Problem to work on: Repeat the material exactly from its first line to the line that includes "The height and". Skip pictures.

--------

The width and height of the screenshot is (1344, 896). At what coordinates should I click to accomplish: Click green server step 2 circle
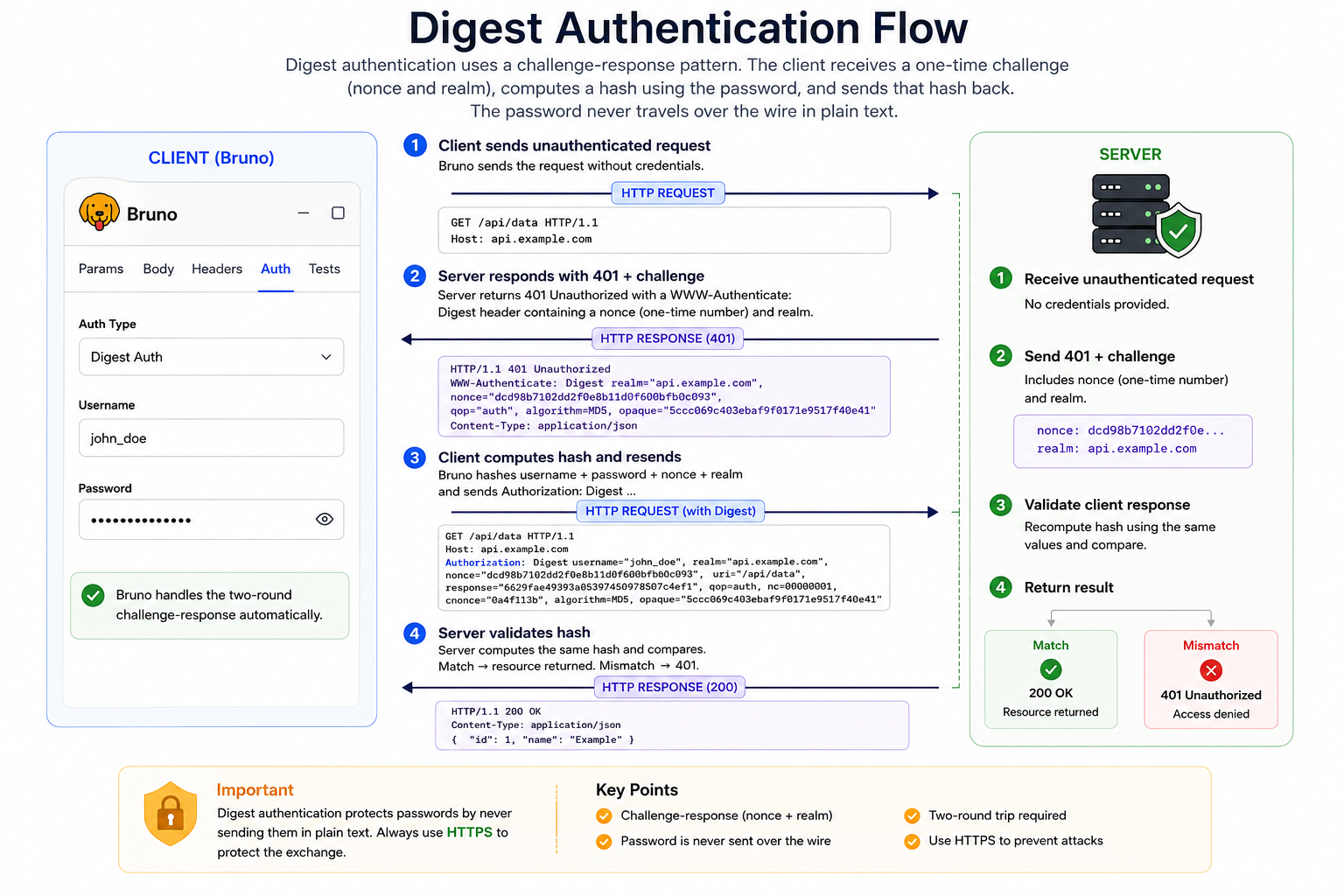coord(1001,355)
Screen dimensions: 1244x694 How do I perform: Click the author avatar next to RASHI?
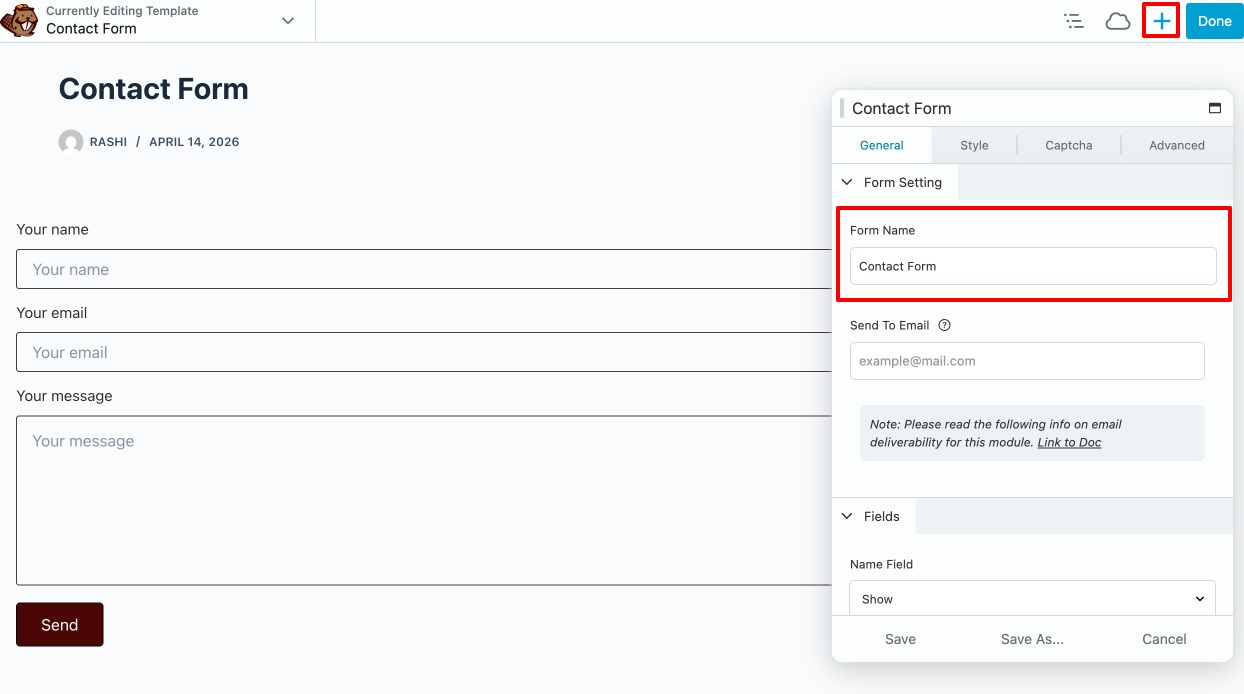click(x=70, y=141)
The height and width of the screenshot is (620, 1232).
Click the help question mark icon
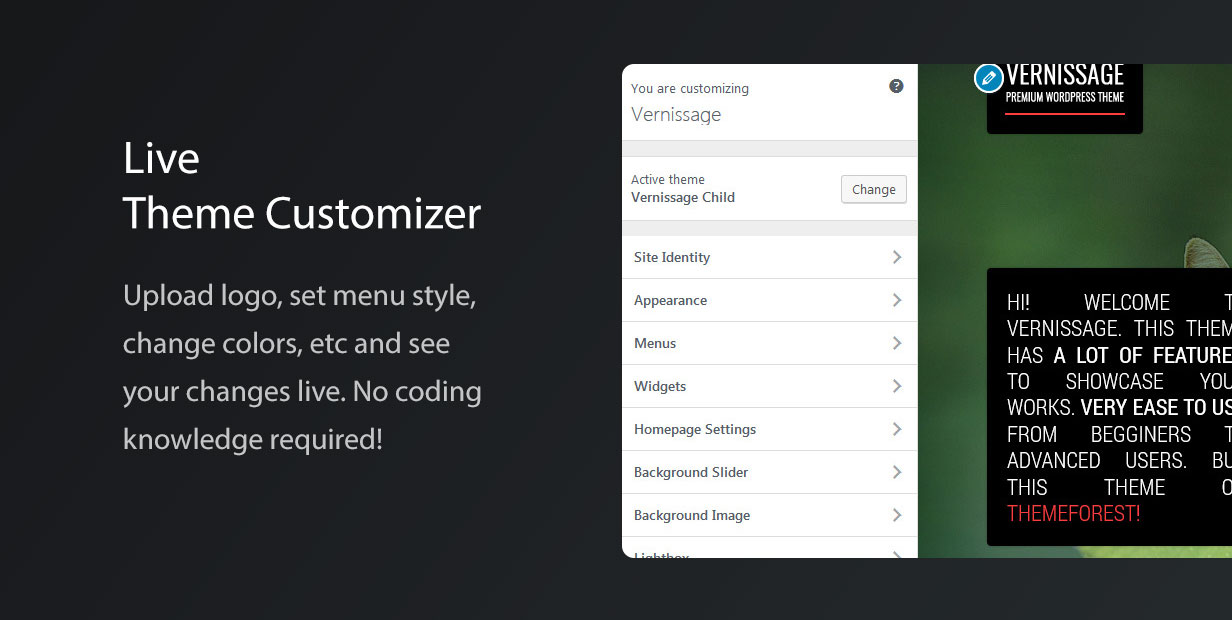pyautogui.click(x=896, y=86)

--------

Result of this task:
The width and height of the screenshot is (1344, 896). At what coordinates should I click to accomplish: Click green server step 2 circle
coord(1001,355)
Screen dimensions: 1244x694 How do I perform: Click the author avatar next to RASHI?
click(x=70, y=141)
The height and width of the screenshot is (620, 1232).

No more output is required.